En algún momento de nuestra mirada, más o menos alarmada, hemos sentido también que las dimensiones de esos fenómenos atmosféricos nos sobrecogen, son demasiado grandes para nuestras capacidades y tamaño, y solamente podemos frente a ellos poner barreras, huir, protegernos. Y junto a nuestra sensación de empequeñecimiento, hemos echado de menos los seres vivos, pero pequeños, los que podemos dominar, cuidar, amar, proteger; nuestro jardín, nuestra huerta, nuestro perro, nuestra vivienda, todas las manifestaciones de la vida y del entorno que nos rodea.
En mi experiencia personal, la primera enfermedad de mi gatito, que ha coincidido con esta época borrascosa, me ha empujado a valorar lo pequeño. Y he recordado una frase leída en la prensa, la semana pasada de un ingeniero agrónomo de orientación ecológica: “Los seres humanos deberíamos empezar seriamente a retirarnos de más territorios, para que los elementos vivos tuvieran más expansión”, escribía.
Los siglos de civilización vividos ya, nos muestran que en la imaginaria batalla de la Naturaleza y el ser humano, nuestras tácticas continuas de dominio y ocupación del territorio nos llevan a la derrota del medio ambiente y de nuestra propia especie. Todo estratega aprende que una temporal y parcial retirada, puede ser el comienzo de la victoria.

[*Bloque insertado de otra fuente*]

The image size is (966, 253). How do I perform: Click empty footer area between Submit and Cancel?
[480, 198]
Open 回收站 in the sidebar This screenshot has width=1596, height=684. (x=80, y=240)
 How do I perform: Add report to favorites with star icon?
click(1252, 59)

El planeta Tierra no parece admitir cualquier modificación de su funcionamiento: el hecho de haber llegado a un calentamiento significativo de las aguas oceánicas, de haber producido el deshielo parcial del Ártico y el aprovechamiento para trazar nuevas vías marítimas que lo crucen, puede que no sean avances para el bienestar de la Humanidad, sino seguramente significarán más deterioro de las leyes que rigen la Naturaleza, tiempos más inestables, más borrascas, más nevadas, más sequías, veranos más largos e intensos, etc…
Aceptemos que ante muchas facetas de nuestra Tierra y de la Naturaleza, solo nos cabe contemplar su belleza, renunciar a su explotación, pues corremos el riesgo de que buscando “tierras raras” ricas en minerales, enrarezcamos sin retorno nuestra existencia.